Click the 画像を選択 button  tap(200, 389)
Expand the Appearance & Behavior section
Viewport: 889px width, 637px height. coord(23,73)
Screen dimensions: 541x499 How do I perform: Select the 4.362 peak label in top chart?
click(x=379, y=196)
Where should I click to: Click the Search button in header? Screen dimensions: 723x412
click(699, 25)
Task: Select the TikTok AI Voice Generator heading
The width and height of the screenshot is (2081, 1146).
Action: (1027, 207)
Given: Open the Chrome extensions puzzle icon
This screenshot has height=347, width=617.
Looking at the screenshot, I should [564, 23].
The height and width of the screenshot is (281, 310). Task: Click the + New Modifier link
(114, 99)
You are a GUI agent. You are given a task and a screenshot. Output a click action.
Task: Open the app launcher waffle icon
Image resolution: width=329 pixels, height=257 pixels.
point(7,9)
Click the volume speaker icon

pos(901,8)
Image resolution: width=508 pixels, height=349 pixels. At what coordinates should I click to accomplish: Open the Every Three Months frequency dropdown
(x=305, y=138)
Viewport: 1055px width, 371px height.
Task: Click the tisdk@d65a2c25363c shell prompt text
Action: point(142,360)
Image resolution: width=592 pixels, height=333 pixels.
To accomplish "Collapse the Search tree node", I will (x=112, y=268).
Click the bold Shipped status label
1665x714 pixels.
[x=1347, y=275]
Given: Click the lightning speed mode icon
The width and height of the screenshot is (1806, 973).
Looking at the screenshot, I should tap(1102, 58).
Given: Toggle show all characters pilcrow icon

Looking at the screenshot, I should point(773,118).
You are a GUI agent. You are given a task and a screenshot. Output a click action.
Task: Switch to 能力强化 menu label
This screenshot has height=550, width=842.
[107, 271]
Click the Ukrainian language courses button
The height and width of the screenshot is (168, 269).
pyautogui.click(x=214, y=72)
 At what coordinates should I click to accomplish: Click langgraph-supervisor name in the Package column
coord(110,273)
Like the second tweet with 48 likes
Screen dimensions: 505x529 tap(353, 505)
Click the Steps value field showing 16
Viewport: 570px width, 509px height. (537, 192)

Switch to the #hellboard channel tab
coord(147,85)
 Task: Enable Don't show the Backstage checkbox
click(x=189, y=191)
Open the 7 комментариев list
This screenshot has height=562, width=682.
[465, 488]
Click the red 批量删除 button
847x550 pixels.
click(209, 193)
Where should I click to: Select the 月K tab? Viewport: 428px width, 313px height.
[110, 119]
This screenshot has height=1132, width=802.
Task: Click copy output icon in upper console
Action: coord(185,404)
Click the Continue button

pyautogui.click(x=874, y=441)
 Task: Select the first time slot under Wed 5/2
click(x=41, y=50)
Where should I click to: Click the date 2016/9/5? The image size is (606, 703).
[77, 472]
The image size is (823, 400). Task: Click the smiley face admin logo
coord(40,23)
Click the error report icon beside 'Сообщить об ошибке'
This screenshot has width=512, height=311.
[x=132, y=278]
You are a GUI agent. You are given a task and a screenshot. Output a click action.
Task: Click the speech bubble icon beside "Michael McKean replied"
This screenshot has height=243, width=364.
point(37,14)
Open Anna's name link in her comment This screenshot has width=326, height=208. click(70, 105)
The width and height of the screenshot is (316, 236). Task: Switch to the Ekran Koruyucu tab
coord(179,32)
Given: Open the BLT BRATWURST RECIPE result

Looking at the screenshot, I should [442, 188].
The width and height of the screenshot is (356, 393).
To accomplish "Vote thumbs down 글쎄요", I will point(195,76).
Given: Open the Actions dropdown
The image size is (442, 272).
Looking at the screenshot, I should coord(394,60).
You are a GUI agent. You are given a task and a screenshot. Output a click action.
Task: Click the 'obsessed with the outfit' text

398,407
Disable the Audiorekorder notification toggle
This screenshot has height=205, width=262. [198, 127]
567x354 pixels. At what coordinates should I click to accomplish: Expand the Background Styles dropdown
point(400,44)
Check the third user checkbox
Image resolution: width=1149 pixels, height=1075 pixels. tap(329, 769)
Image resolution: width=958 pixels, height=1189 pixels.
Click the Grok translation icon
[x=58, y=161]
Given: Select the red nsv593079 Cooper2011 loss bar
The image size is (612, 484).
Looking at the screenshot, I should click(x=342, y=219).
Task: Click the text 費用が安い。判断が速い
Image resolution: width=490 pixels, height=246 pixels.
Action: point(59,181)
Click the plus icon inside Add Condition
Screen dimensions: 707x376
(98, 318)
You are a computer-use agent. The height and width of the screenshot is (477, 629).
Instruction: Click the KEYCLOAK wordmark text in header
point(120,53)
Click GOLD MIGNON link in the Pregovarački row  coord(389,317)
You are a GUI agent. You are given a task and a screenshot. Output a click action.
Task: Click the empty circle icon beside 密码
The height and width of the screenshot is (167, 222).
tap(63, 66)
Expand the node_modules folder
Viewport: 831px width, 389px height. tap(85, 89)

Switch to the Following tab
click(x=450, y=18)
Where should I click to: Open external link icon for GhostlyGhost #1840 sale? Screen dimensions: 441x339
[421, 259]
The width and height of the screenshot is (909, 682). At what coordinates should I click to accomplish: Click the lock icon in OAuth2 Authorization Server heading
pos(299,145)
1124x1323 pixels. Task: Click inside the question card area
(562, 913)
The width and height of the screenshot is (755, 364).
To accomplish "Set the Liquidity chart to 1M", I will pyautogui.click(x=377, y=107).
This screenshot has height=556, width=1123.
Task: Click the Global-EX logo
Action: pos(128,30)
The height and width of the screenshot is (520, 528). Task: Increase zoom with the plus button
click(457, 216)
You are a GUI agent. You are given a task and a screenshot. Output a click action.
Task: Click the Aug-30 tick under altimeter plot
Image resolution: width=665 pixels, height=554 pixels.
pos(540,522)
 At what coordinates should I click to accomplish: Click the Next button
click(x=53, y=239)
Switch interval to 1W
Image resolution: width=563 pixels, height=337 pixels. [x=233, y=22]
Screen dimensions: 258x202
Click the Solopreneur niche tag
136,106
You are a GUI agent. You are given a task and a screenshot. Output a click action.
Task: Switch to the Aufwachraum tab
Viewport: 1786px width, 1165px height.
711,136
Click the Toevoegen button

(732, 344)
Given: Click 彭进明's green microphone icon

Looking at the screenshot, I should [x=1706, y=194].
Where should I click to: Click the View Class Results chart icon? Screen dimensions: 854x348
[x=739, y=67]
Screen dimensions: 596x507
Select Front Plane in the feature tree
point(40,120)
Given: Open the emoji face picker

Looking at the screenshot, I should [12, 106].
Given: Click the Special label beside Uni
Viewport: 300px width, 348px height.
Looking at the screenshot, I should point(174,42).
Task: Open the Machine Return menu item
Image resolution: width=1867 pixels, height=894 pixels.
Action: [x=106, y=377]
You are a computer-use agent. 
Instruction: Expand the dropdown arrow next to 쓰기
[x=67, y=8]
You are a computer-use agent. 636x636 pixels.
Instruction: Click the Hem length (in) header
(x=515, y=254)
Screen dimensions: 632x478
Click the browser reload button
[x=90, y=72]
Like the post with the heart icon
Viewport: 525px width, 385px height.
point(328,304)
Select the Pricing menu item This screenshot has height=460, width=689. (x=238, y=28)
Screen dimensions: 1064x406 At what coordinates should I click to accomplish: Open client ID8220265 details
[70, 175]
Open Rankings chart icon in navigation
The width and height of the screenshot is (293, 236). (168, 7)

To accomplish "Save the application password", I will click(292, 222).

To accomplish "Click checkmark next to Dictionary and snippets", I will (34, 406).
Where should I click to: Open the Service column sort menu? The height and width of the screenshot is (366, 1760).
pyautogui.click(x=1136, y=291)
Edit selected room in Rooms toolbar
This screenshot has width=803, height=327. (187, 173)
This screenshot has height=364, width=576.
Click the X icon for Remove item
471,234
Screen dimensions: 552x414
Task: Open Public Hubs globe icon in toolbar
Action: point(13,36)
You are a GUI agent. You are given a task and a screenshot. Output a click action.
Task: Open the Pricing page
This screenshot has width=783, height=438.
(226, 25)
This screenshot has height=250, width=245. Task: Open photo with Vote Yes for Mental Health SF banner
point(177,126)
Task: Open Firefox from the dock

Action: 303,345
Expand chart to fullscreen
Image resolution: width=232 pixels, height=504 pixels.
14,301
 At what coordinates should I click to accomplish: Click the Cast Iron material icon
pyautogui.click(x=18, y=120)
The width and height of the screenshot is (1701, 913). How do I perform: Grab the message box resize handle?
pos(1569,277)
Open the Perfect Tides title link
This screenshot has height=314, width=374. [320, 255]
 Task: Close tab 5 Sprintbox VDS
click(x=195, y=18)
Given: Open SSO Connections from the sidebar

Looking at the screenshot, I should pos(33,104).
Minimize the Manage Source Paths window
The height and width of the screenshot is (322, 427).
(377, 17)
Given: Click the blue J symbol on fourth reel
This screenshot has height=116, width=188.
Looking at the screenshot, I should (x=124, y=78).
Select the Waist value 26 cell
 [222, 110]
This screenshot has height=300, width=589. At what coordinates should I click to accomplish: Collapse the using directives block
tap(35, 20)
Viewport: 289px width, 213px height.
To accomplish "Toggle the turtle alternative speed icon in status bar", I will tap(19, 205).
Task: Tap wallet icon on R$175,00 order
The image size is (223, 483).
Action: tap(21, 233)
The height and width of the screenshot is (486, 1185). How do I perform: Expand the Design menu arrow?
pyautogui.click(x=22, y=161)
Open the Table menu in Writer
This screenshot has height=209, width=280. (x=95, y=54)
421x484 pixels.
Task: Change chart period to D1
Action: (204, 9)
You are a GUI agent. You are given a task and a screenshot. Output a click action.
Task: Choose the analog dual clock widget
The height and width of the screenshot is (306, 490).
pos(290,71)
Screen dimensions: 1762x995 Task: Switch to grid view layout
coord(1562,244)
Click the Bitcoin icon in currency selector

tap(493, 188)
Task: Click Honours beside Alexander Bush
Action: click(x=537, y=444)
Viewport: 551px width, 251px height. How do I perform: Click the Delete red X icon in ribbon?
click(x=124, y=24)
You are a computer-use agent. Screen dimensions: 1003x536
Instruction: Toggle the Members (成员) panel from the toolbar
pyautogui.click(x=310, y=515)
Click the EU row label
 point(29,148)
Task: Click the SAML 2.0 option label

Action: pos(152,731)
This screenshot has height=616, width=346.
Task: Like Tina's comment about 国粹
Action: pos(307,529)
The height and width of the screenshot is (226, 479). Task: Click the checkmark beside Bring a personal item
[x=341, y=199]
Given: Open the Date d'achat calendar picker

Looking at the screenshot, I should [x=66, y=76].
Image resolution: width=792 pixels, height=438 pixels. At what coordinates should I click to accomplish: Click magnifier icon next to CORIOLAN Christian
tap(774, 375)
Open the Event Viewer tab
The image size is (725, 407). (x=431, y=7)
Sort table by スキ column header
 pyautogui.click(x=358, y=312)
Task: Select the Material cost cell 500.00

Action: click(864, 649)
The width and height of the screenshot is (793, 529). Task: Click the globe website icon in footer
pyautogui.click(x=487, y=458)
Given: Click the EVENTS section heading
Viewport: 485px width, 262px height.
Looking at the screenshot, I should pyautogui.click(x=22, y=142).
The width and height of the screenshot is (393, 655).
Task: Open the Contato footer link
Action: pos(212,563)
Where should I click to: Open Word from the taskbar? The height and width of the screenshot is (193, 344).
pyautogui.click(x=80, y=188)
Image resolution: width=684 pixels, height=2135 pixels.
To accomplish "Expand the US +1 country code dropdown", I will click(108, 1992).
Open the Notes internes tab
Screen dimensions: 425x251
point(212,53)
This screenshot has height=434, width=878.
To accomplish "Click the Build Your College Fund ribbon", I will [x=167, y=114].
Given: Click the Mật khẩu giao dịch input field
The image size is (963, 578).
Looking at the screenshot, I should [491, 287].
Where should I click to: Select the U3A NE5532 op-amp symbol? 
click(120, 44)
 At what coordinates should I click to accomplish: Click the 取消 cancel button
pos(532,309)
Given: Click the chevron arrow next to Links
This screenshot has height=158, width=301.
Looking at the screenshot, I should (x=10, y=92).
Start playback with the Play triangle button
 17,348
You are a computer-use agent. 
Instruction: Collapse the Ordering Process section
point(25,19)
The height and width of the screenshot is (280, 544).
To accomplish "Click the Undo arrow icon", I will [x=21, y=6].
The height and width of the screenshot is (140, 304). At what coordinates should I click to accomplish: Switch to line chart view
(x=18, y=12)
━━━━━━━━━━━━━━━━
The required answer is the exact run of lines above starting at the line with "Image resolution: width=958" and ending at the line with "You are a computer-use agent. The", with both ends present.

> **Response to this exercise**:
Image resolution: width=958 pixels, height=1189 pixels.
Click the Grok translation icon
[x=58, y=161]
Given: Select the red nsv593079 Cooper2011 loss bar
The image size is (612, 484).
Looking at the screenshot, I should click(x=342, y=219).
Task: Click the text 費用が安い。判断が速い
Image resolution: width=490 pixels, height=246 pixels.
Action: point(59,181)
Click the plus icon inside Add Condition
Screen dimensions: 707x376
(98, 318)
You are a computer-use agent. The height and width of the screenshot is (477, 629).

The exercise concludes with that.